The appeal, however, isn't just for children; as Kevin Clash, the puppeteer behind Clifford, the way-cool host of Muppets Tonight (as well as Sesame Street's Elmo for more than a decade) says, "There's this heart of silliness in it that gets to 3-year-olds. There's just this most happy feeling."
And there's history. "I grew up with these characters," says guest star Paula Abdul. "When they called, I told my agent, whatever I'm doing, move it! I mean, these are the Muppets!" Abdul got so involved with the show that she choreographed her episode. "Working with them was so much fun! It's only people I have trouble with, not pigs and frogs."
But Roseanne costar John Goodman met his share of trouble with pigs while shooting his guest shot. After accidentally saving Miss Piggy's two nephews, Randy and Andy, from sizzling their bacon on a live wire, Goodman found himself an object of worship. The new puppet characters followed him around trying to offer their clumsy help, and proceeded to burn up his suit and massage his hair with glue.
"I'm not relaxing," Goodman complained to Clifford during one of the skits. "You said I'd have fun, and I'm not having fun."

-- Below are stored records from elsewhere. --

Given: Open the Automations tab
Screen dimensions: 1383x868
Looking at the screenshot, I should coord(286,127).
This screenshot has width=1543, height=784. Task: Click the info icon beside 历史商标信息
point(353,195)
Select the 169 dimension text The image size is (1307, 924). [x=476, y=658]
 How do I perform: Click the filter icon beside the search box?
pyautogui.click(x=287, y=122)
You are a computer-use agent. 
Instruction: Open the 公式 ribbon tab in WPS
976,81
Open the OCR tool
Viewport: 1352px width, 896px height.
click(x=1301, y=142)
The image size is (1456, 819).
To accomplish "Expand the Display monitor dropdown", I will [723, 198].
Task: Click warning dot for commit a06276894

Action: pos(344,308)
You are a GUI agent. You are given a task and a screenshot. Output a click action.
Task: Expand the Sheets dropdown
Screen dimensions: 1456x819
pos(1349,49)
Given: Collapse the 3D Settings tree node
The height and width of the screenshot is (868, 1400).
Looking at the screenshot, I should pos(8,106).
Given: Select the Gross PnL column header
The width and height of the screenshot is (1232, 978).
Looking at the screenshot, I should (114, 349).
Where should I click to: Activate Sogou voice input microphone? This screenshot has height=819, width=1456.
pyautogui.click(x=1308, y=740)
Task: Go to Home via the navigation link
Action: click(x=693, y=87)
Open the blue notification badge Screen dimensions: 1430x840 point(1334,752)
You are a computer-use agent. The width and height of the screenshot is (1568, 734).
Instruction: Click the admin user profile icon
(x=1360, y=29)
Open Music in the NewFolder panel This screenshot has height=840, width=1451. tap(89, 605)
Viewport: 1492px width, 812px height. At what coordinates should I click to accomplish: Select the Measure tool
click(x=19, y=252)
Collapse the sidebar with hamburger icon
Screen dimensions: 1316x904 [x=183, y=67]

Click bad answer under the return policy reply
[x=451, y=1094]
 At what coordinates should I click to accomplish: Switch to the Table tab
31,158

But he actually was. On the set of Muppets Tonight, guest stars commonly put in 12- to 15-hour days without complaint. Says co-executive producer Dick Blasucci, who has performed with the Second City comedy troupe and written for The Tracey Ullman Show and The Larry Sanders Show, "We're very aware that the great stuff arises sometimes when you're hanging on by the skin of your teeth. There's this absence of big egos. Everyone's having fun. There's great energy."
So much so that there will be plenty of surprise cameos, like the moment during "Pigs in Space: Deep Dish Nine-The Next Generation of Pigs in Space" when Star Trek's Leonard Nimoy showed up to chide the hysterical Miss Piggy.

the Hensons and company are banking on the hope that a variety format can work nearly two decades after the heyday of the Muppets. An ingenious web of sets has been painstakingly constructed, including a space-age control panel for the fictional TV station, KMUP, as well as an eerie pet-shop set for the spooky "Tails from the Vet" (a take-off on Tales from the Crypt), which features, among other regulars, a lactose-intolerant cow.
In order for the guest stars to interact face-to-face with the Muppet characters, all of the sets have to be mounted four or more feet off the ground. The human actors work on high platforms, and the puppeteers are then able to operate the puppets without stooping. Some of the regulars, such as the dancing Bossmen, and larger than life-way larger, about 25 feet tall.
Even a trip to the workshop-where Jim Henson's youngest daughter, Heather, is among the designers working on acres on Muppets Tonight creatures-does nothing to diminish a vistor's sense of wonder. A Muppet is more than the sum of its mobile face and the skill of the performer who brings it to life. It's also that most happy feeling.
"We're still working out some of the bugs," says Kermit, not to mention the rats and the chickens. "But we don't mind being close to the edge. That's what we Muppets do best."